> _What to produce_:
Please give each line of the listing below as one string in a JSON list, leaving out blank lines and the pictures.

## START Data provided

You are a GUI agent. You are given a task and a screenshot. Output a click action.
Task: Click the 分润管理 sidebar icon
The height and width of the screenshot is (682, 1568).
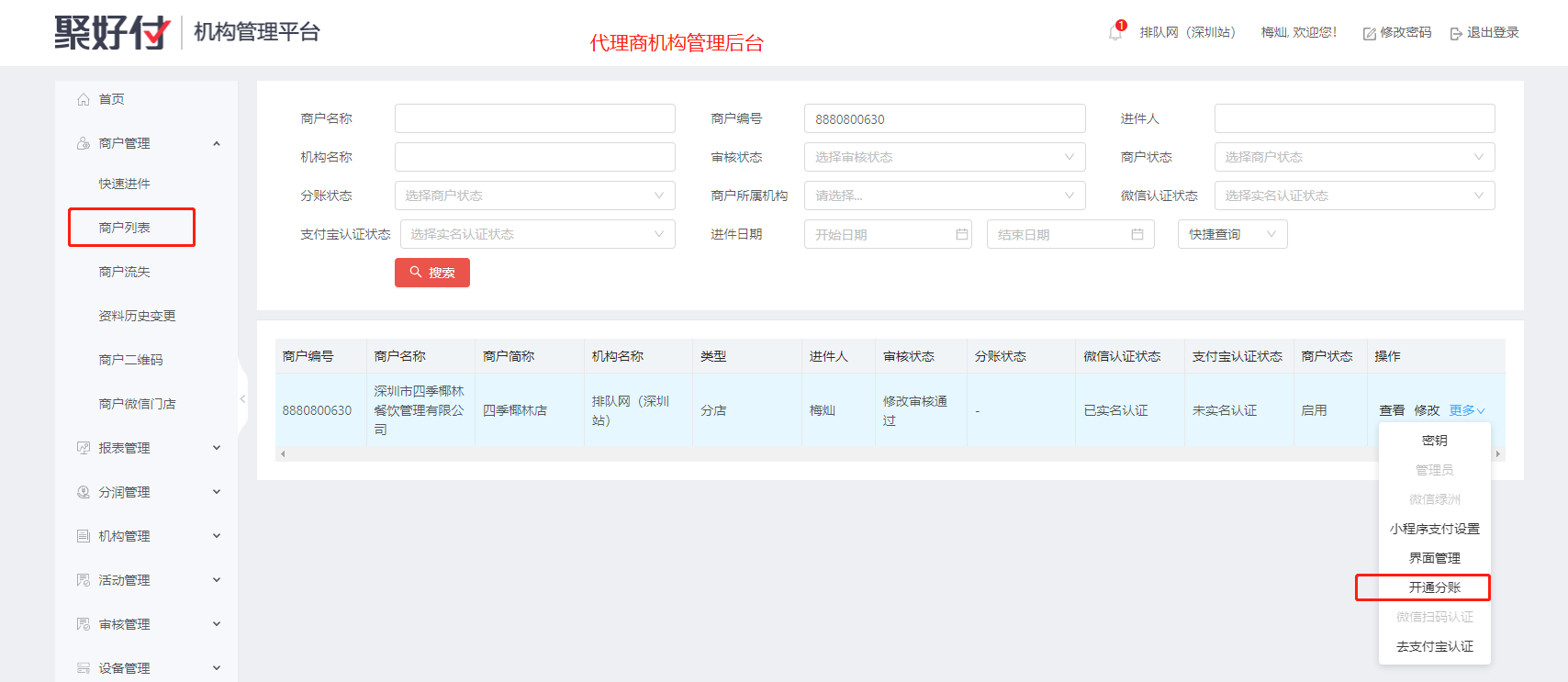tap(84, 492)
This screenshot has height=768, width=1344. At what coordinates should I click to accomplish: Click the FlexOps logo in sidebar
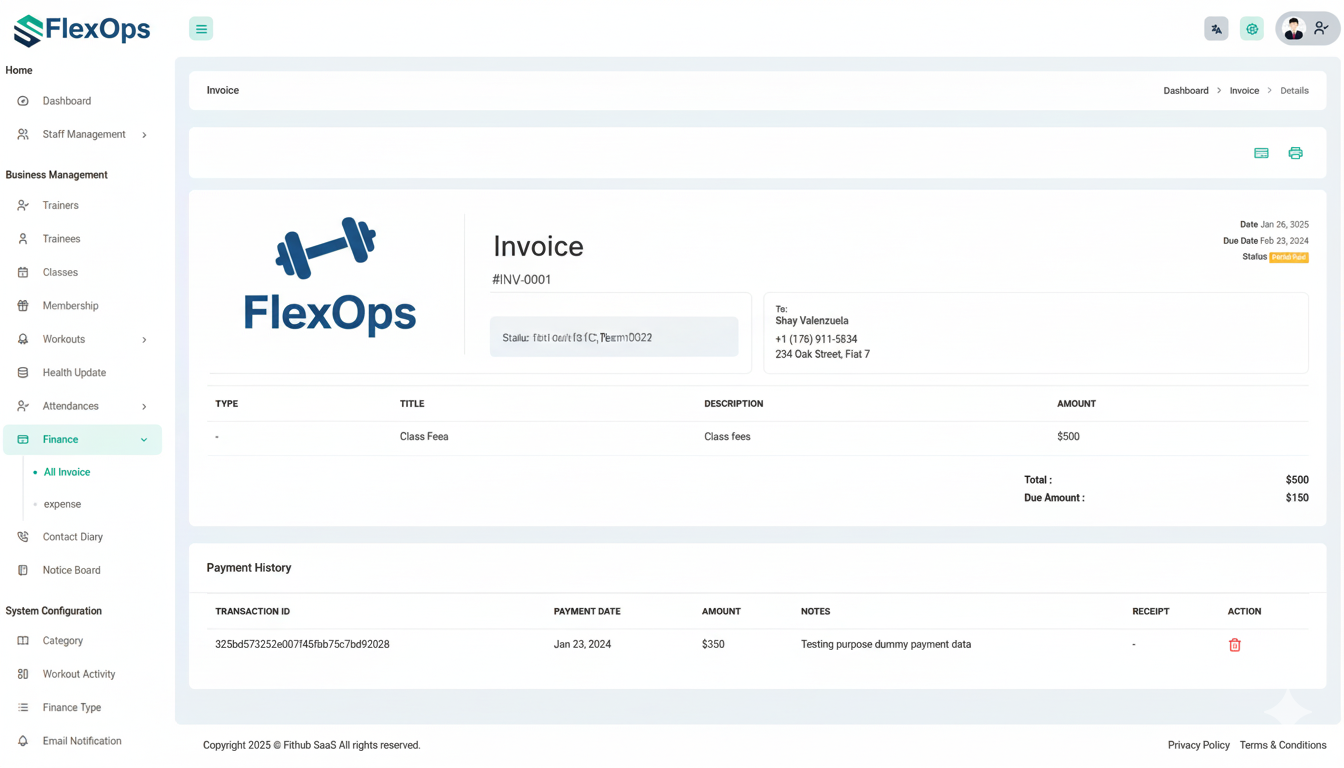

## END Data provided

> _Complete response_:
[
  "You are a GUI agent. You are given a task and a screenshot. Output a click action.",
  "Task: Click the 分润管理 sidebar icon",
  "The height and width of the screenshot is (682, 1568).",
  "tap(84, 492)",
  "This screenshot has height=768, width=1344. At what coordinates should I click to accomplish: Click the FlexOps logo in sidebar"
]